Scan the records for the string "from", then copy each line that has it.

Start of STORED DATA

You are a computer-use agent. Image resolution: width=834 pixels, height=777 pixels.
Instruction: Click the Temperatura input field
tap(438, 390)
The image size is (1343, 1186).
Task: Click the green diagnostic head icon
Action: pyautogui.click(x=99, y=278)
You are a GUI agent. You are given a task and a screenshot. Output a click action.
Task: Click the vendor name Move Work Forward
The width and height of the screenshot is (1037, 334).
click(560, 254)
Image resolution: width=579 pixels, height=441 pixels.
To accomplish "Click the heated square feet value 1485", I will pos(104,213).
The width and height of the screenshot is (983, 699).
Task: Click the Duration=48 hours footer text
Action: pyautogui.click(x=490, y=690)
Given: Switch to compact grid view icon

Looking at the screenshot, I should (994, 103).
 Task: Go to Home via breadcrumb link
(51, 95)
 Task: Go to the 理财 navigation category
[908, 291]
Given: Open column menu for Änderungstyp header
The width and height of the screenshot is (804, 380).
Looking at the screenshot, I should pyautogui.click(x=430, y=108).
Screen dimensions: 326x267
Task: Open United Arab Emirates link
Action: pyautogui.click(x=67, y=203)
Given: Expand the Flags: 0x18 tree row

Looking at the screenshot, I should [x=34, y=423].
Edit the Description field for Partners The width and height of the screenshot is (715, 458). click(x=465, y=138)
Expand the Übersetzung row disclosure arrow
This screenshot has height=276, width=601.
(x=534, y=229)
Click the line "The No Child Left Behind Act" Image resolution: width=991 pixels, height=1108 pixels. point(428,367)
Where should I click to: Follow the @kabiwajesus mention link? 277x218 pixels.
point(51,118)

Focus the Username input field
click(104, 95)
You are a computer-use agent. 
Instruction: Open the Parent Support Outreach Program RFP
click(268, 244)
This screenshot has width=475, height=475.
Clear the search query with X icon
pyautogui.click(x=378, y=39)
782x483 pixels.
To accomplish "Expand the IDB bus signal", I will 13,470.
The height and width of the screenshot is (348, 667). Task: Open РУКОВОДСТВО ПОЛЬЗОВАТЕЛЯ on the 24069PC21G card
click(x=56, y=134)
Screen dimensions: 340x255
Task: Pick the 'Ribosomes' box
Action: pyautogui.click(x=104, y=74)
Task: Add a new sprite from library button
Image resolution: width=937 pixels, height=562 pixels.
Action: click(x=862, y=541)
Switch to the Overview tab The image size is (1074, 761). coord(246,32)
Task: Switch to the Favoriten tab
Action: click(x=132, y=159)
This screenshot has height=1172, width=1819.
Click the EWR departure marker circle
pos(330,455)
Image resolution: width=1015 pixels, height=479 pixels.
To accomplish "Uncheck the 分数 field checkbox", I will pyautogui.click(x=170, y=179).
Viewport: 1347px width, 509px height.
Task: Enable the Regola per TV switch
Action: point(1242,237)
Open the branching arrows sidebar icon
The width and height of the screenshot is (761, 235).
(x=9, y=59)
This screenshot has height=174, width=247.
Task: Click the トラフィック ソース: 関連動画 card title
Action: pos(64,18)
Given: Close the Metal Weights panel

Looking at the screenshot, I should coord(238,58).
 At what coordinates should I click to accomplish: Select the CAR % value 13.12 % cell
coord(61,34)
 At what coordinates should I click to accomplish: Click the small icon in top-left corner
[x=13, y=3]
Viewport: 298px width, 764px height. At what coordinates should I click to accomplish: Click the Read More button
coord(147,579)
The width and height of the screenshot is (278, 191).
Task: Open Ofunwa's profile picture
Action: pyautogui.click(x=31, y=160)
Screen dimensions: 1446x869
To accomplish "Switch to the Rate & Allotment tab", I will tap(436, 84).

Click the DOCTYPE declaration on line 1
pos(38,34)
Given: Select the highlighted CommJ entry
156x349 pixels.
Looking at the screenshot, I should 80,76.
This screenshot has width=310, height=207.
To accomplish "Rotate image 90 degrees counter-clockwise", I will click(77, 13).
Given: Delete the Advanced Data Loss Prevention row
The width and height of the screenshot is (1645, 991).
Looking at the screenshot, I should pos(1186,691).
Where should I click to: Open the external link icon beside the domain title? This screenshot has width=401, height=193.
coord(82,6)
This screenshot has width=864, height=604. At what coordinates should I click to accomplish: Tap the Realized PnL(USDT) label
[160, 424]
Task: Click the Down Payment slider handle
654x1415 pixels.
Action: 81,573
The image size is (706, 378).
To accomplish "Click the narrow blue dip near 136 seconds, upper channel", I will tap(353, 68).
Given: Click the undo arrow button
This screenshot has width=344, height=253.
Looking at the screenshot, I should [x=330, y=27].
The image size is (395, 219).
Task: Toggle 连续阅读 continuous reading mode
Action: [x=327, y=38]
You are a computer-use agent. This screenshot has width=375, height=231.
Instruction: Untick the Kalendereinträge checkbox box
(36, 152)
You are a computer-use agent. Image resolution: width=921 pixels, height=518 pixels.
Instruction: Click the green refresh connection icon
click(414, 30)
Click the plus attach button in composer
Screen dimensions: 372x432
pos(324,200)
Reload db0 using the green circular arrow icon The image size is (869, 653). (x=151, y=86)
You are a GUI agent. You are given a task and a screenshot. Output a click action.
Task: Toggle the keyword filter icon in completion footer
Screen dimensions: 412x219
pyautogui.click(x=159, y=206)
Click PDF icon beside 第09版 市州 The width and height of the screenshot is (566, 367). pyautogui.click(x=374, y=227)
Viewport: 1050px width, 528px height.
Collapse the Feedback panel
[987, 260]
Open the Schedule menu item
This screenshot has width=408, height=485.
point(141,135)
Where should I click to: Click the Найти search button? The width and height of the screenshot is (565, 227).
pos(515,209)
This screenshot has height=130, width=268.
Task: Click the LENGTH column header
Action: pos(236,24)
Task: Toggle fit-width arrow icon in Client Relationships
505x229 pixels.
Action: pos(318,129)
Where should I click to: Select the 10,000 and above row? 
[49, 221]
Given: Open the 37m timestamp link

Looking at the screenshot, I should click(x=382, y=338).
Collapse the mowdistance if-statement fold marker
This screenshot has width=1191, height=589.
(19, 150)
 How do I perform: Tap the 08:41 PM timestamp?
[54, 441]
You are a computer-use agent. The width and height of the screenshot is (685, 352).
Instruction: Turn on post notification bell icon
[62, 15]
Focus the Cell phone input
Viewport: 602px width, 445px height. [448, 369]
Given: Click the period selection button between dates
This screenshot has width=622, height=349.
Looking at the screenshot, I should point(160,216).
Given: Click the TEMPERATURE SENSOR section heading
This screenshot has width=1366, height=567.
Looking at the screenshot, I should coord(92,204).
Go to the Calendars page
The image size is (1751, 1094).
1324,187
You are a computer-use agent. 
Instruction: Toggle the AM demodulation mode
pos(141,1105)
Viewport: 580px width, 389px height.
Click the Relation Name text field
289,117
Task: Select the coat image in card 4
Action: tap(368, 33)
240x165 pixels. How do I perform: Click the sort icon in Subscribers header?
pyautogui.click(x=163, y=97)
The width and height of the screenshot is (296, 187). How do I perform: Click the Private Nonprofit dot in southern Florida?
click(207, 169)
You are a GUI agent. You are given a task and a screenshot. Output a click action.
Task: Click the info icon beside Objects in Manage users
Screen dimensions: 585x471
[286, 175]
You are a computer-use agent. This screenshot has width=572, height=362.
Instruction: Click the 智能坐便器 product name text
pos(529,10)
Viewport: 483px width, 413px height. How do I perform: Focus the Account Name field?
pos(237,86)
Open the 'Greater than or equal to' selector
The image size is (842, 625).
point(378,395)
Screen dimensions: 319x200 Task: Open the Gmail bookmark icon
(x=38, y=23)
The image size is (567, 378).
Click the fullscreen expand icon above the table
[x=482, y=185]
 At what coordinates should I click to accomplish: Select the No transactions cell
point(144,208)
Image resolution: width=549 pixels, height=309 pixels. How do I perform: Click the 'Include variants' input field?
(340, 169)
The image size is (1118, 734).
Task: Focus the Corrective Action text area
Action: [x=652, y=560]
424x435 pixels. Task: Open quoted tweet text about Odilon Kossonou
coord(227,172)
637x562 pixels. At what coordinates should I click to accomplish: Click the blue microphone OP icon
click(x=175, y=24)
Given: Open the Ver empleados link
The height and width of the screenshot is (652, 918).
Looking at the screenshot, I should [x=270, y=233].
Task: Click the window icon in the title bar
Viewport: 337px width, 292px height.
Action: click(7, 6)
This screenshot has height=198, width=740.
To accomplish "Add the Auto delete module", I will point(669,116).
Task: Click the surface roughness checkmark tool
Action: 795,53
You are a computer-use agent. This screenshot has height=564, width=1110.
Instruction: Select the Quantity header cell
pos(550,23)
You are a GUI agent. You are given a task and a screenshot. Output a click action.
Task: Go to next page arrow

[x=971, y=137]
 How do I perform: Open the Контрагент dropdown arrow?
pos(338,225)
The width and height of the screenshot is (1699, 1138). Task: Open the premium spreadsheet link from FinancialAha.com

End of STORED DATA

> **RESPONSE BELOW**
Task: Add a new sprite from library button
The width and height of the screenshot is (1699, 1138). Task: Open the premium spreadsheet link from FinancialAha.com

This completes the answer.